The total prescribed dose was 50 Gy in 10 fractions/ twice daily, i.e., 5 Gy in each fraction. The prescribed dose was 15 Gy in 3 fractions for those who were treated with external beam radiotherapy up to 60 Gy. A practical version of isoeffect formula based on Linear Quadratic model was applied to calculate acute early effects for tumors and late effects for normal tissue based on a/ b  with values 10 and 3 respectively [3]. A hard copy of the treatment plan and dwell time calculation details were printed and recorded and all dosimetry plan verifycation, and personal information for treatment details were transferred into a CD ROM and exported. Four applicators were used to give a prescribed dose of 5 Gy through 4 channels to complete treatment within 4 - 5 minutes.

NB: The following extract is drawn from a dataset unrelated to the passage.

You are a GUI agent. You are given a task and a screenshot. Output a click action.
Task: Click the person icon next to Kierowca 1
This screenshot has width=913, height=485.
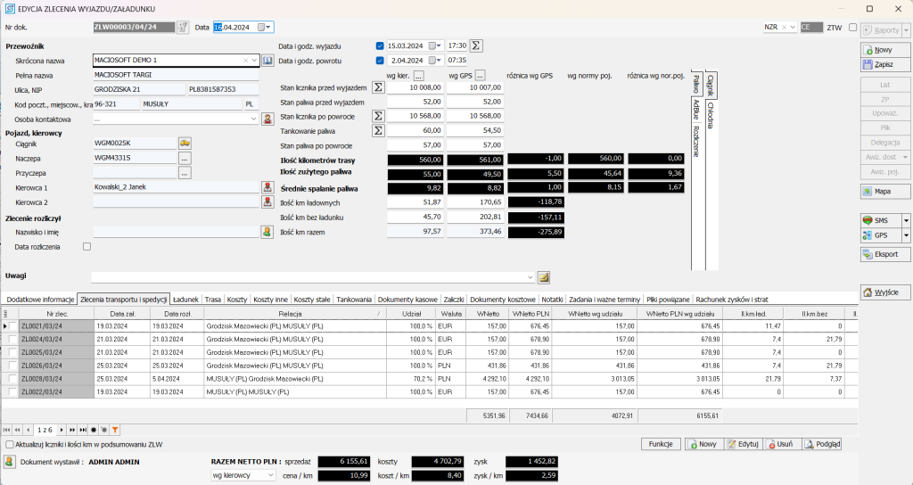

Figure 1. T1 tumor of tongue.

Figure 2. Implant.

Figure 3. Lateral X-ray.

Figure 4. Isodose distribution.

Figure 5. Connecting to Remote after Loader.

3. Results and Discussion

Cancer of the oral cavity constitutes 18.8% of head and neck cancers in Nepal [4], and of this cancer of tongue constitute around 30%. A wide variety of treatments had been tested in the last 25 years, which include surgery, radiotherapy, concurrent chemoradiotherapy, interstitial implantation etc. [5-10], though traditionally these tumors are treated with surgery. Early lesions like T1 and T2 are usually excised per orally with T1 requiring large wedge resection and T2 with hemiglossectomy. Most patients experience functional difficulty after surgery which includes difficulty in articulation and dysphagia.

Radiation therapy is an alternative to surgery in early and intermediate size tumors of tongue. The advantage of radiation therapy in T1 and T2 tumors is its ability to provide functional and anatomical continuity. External beam radiotherapy from a teletherapy machine is the widely used method to deliver radiation. Most of the cancer treatment centers in underdeveloped countries use telecobalt machine to deliver the radiation, while few centers use Linear Accelerators.

A novel treatment option in radiotherapy is the intensity modulated radiation therapy (IMRT). It has a potential for better loco-regional control in inoperable disease due to its capability to spare the normal tissues from unwanted side effects of radiotherapy. Improved loco-regional outcome following IMRT has been reported for oropharyngeal tumors [11-14]. Underdeveloped countries like Nepal cannot afford the sophisticated therapy equipment. Logistic reasons and financial constraints guide them to conventional radiotherapy. Usage of large radiation portals in conventional radiotherapy not only irradiate the tumor but also normal tissues, resulting in many side effects including dry mouth, erythema, spinal cord injury, brachial plexopathy and mandibular necrosis. In this context, interstitial brachytherapy with its excellent results in early stage T1 and T2 tumors of the mobile tongue is a promising therapeutic option.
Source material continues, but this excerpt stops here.